The First Signs of Spring
I have been thinking about the approach of spring. The Vernal Equinox is just days away (March 19), but winter has hardly been what we usually associate with the cold months of the year.
Woe to the ice fisherman this winter with very little ice on our ponds and lakes. I have friends who live at Roseland Pond in Woodstock, and they have reported “ice on” and then “ice out” about five times during the past few months. I judge the harshness of the winter by how often I have had to plow my driveway. I do it myself with our farm tractor and to date the tractor has left the barn once. Only one time, weeks ago, was there “plowable” snow.
I do like winter and snow and always get a thrill when a “Nor’easter” blizzard dumps a foot or more of the white stuff. I love to see the snow drifts against the side of the house and barn. Mother nature makes her winter proclamation that she is in charge around here, closing schools for the day, dispatching town road crews out with large sand and plow trucks, and sending us to the market for bread and milk. There is something about “us against the elements” during a blizzard that is exciting. So far, we have missed all that fun this year. Winter has been a lamb. Will March continue the trend or go out like a lion?
This year the signs of spring’s pending arrival have already appeared at my house. The morning of Feb. 8 was sunny and cold as I walked the back pasture with my dog to see who might be out-and-about. For me, birds are often the first signals of seasonal change. That morning I heard somewhere in a nearby tree a male downy woodpecker doing his Buddy Rich impersonation. No one could do a tight snare-drum roll like Buddy – but that woodpecker sure had him beat with his quick staccato drumming against the tree trunk announcing his territory and telling Ms. Woodpecker spring is near.
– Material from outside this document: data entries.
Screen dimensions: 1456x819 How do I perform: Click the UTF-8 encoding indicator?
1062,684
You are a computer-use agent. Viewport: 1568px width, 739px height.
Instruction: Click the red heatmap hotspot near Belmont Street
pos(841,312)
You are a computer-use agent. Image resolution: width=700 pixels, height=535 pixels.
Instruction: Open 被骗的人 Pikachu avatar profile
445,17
We enjoy seeing most winter birds at our feeders. Black-capped chickadee, downy, hairy and red-bellied woodpeckers, nuthatch, an assortment of sparrows, cardinal, goldfinch, bluebird, blue jay and tufted titmouse. That morning my attention was caught by the early spring call of the male titmouse with its “peter peter” song increasing in frequency. Most days I would have whistled a response in hope of attracting him closer, but I had other activities on tap that day.
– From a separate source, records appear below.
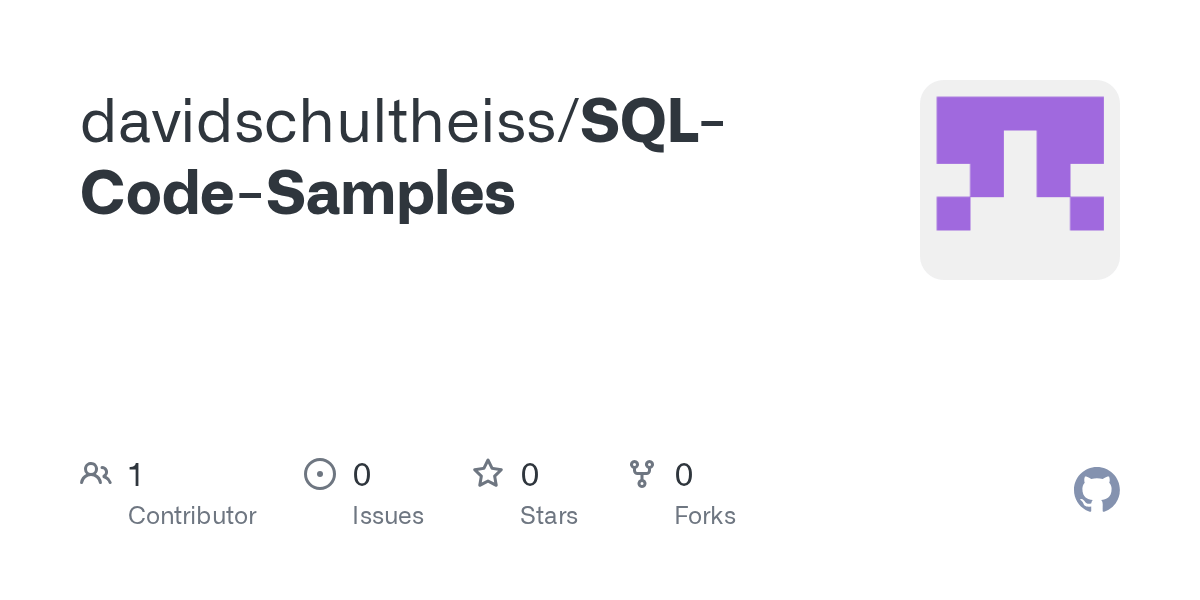
Task: Click the fork branch icon
Action: tap(641, 473)
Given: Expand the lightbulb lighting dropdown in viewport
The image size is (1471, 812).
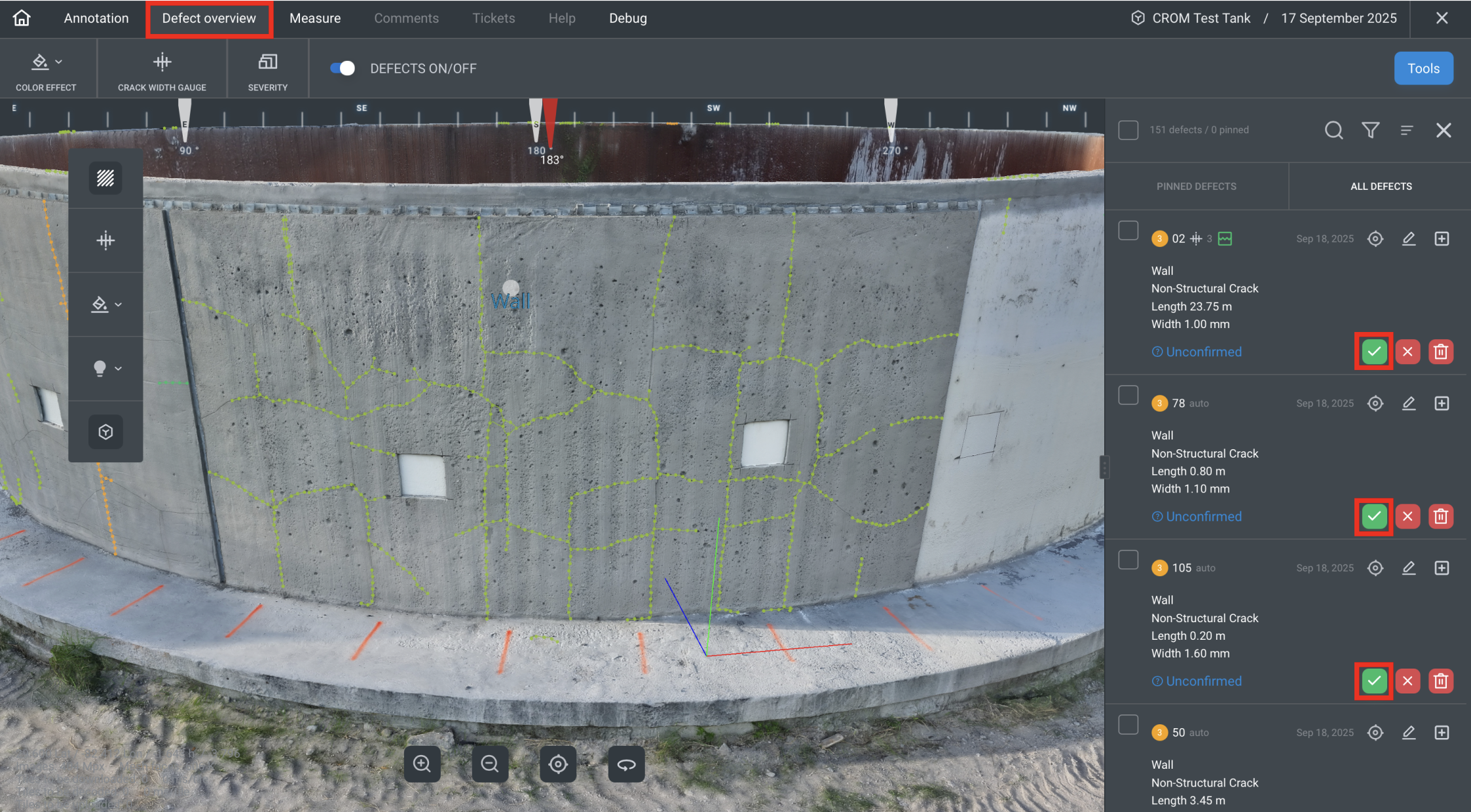Looking at the screenshot, I should click(106, 368).
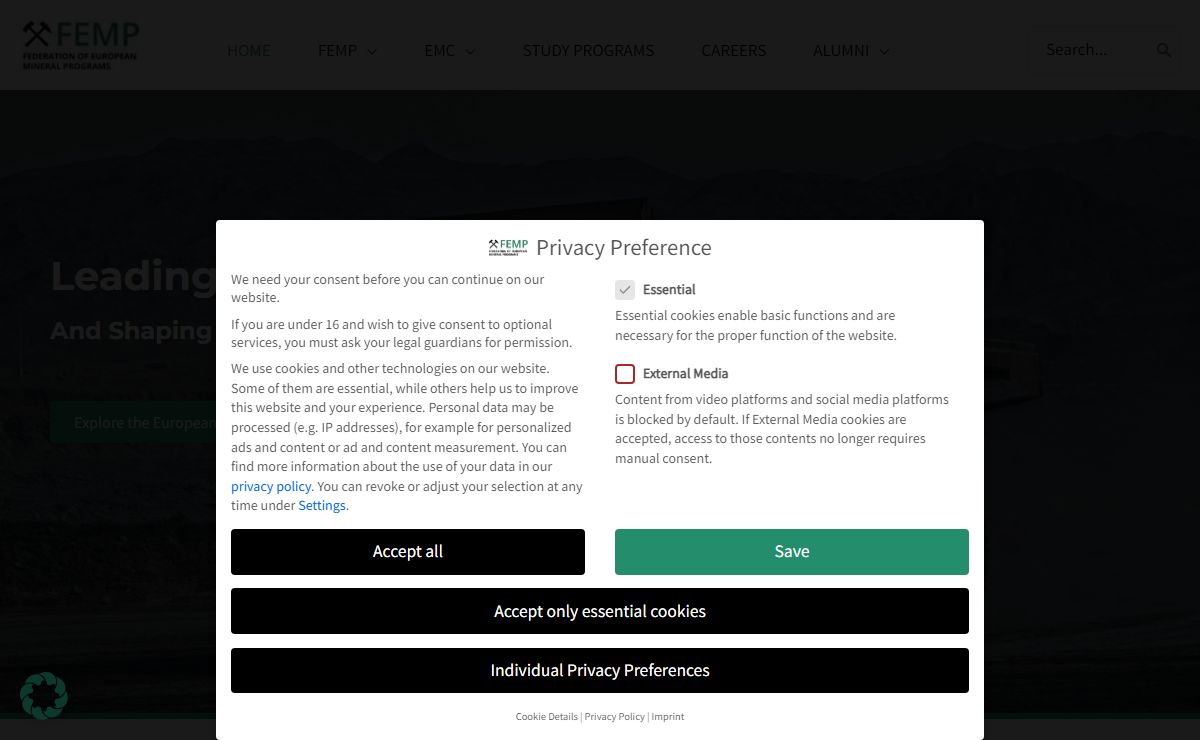Open the cookie settings badge icon
The image size is (1200, 740).
(x=44, y=695)
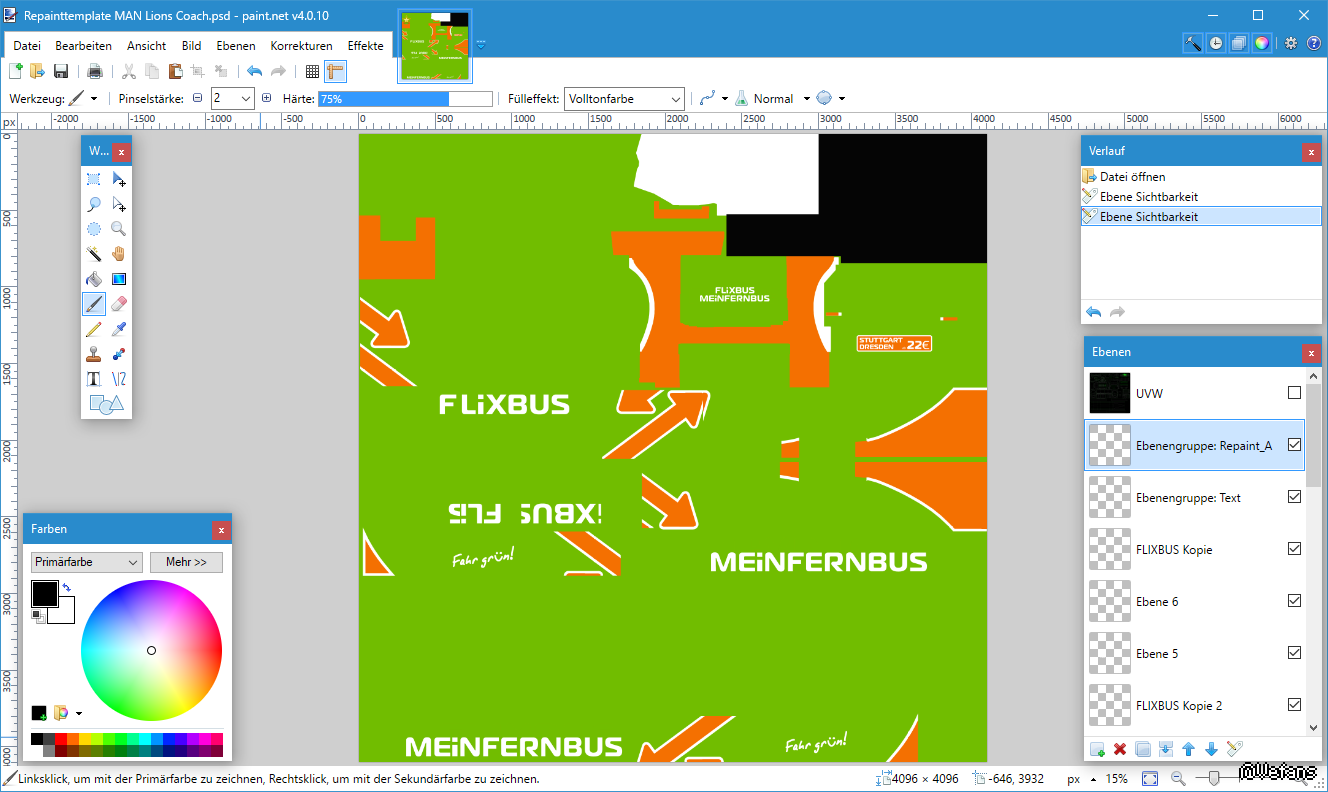Image resolution: width=1328 pixels, height=792 pixels.
Task: Click the Härte hardness slider bar
Action: [x=405, y=99]
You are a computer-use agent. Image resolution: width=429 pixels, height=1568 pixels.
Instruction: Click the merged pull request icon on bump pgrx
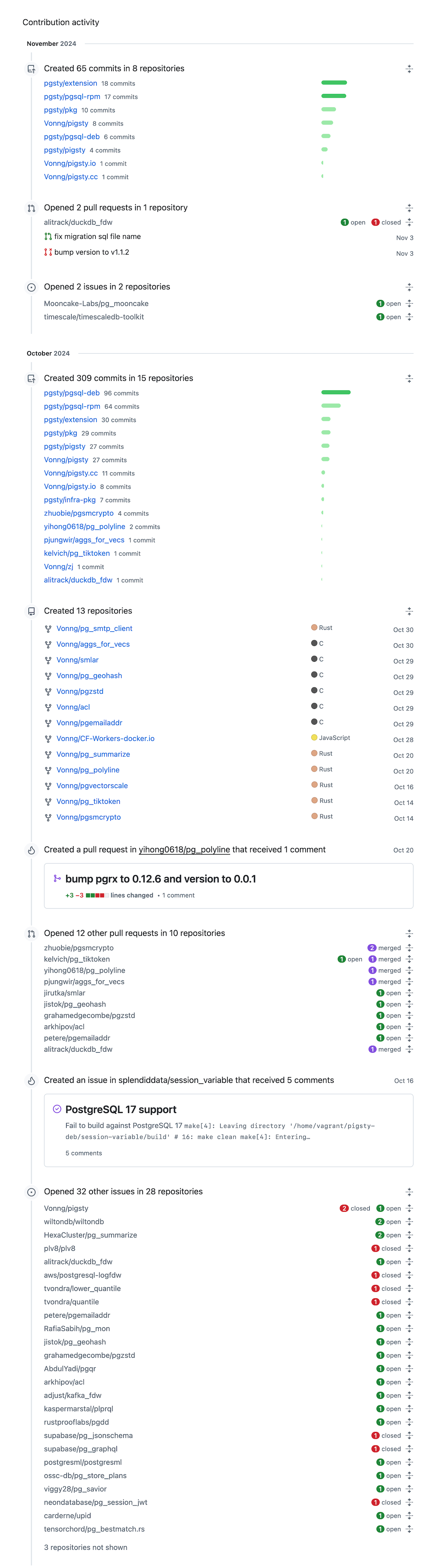coord(56,879)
I was heading to my friend Steve Broderick’s house for the late winter tradition of tapping his sugar maple trees. Steve has a sugar house and typically makes 50 or more gallons of exceptional syrup. Along with Steve’s son Ben, son-in-law Brian, and friends Gordon and Frank, I have been helping Steve for several years get a start on the sugar season. It’s a tradition we look forward too, not to mention the great hot lunch prepared by his wife, Karen, and camaraderie of working in the winter woods.
Feb. 8 may have been the earliest we have ever tapped. Steve usually targets President’s Day weekend. But the conditions were right. The sugar bush was clear of snow and we made quick work of drilling and fitting the taps into the trees. By afternoon the temperature was above freezing, and the sap started seeping from the drill holes before we could insert the tap. As of this writing Steve has already processed more that 10 gallons of maple syrup.
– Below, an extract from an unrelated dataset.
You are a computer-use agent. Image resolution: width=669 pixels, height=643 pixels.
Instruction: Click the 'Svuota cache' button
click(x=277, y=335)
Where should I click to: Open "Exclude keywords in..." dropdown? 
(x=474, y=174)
As we slide into March, I’ll be on the lookout for other signs that winter is past, and spring has sprung. In the wetland area down the road from our house I’ll be looking (and listening) for the first male redwing blackbird returning from his southern winter vacation. I enjoy seeing them alight on the tall reeds, flash their bright red wing patch and make their distinctive gurgling “konk-la-reee” territorial call.
Soon the pussy willows in the wetlands will start to swell, and the forsythia bush beside our house will pop out bright yellow blossoms. I’ll be looking for the bluebirds and hope they’ll be examining our nest boxes. They’ll find them cleaned out and ready for occupation for spring and summer.
Before you know it, TLGV’s Spring Outdoors program will kick off. We’ll again be offering three months of hikes, walk, paddles and experiences here in the 35 towns comprising The Last Green Valley National Heritage Corridor. From Vernal Equinox to Summer Solstice we and our partners will provide you with many opportunities to get out and enjoy all we have come to appreciate about living in this region. In this column I’ll be sharing more about Spring Outdoors in the weeks ahead.
Spring is coming. I hope you’ll join me and so many others as we care for, enjoy and pass on this special place we call home – The Last Green Valley.